The extent to which one relies on various assumptions presumably arises through interactions with the environment, during development and through evolution, just as various other aspects of the visual system develop or evolve to suit the environment (e.g., for colour see Brenner & Cornelissen,
2005; Párraga, Troscianko, & Tolhurst,
2002; Purves, Lotto, Williams, Nundy, & Yang,
2001). Thus one may expect to find priors that are related to one's interactions with the environment as well as ones related to the statistics of the environment itself. An obvious example is the viewpoint from which an object is seen. A circular outline in the distance is more likely to be judged to originate from a sphere than from a rod oriented exactly along one's line of sight, despite the fact that both would give this outline. The reason is clear: if it is a rod it is quite unlikely that it should be seen from exactly this angle. Thus even if it is just as likely to find a rod in that place as it is to find a sphere, the likelihood that the image is caused by a rod is smaller. The assumption is that one is not looking at the object from a special position.
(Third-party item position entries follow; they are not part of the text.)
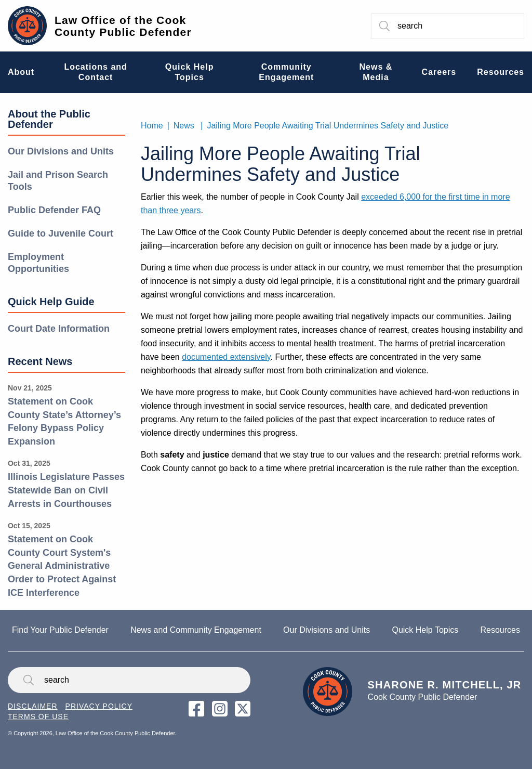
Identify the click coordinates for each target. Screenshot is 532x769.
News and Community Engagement (196, 630)
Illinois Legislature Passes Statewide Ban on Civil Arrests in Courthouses (66, 490)
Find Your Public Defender (60, 630)
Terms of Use (38, 716)
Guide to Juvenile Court (60, 233)
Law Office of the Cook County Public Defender (123, 26)
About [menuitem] (21, 72)
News (184, 125)
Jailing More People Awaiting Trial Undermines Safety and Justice (327, 125)
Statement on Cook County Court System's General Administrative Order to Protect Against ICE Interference (62, 566)
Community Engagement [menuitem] (286, 72)
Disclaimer (33, 706)
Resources (500, 630)
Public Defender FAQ (54, 210)
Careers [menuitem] (439, 72)
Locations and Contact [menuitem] (95, 72)
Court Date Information (59, 329)
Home (152, 125)
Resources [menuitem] (500, 72)
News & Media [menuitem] (376, 72)
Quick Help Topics (425, 630)
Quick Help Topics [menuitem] (190, 72)
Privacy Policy (99, 706)
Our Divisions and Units (61, 151)
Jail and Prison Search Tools (58, 180)
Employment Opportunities (38, 263)
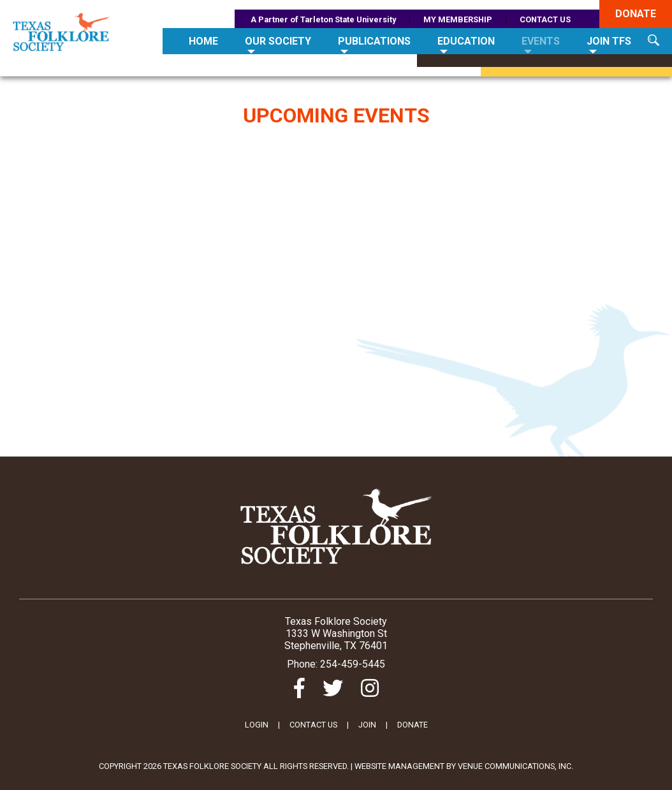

In a recent study, moving targets were judged to be too near to where the observer was looking (Brenner, van Beers, Rotman, & Smeets,
2006). The bias was only along the target's path. This raised the suggestion that people are biased towards believing that they are looking at what they see. The reasoning that was presented was similar to that given above: people are more likely to see something if their eyes are directed towards it, so if they saw something it is likely to have been close to where they were looking. A bias towards localising targets near where one is looking is equivalent to a bias towards small eccentricities. In this case the origin of the bias is not to be found in the statistics of the scenes that we encounter in daily life. Its origin lies in the way in which visual information is processed within the eye and brain, with most neuronal resources being devoted to a small area on the retina, and eye movements directing this part of the retina (the fovea) towards selected parts of the scene. In the present study we demonstrate that people have such a bias.
Since we do not expect a strong bias towards small retinal eccentricities, we can only expect such a bias to become apparent when there is considerable uncertainty about targets' positions. We did not want to achieve such uncertainty by using targets that are difficult to detect, because it is obvious that detection thresholds increase with eccentricity. We could have tried to correct for differences in detection across the retina, but that would require knowledge of the particular aspect that is limiting for our task (Raninen, Franssila, & Rovamo,
1991), and we could never be certain that the bias that we are looking for did not influence the tasks on which the correction is based. We therefore used clearly visible targets, and introduced temporal rather than spatial uncertainty about the target's position. Our experiment is somewhat similar to Murakami's (
2001) experiment in which he asked subjects to indicate whether a flash was to the left or to the right of a jumping target. He found that people systematically related the position of the flash to a slightly later position of the target. We asked subjects to indicate the position at which a jumping target had been at the moment of a flash or tone, so we expect to find a similar systematic temporal error. Our main interest, however, was whether we would also find a spatial bias.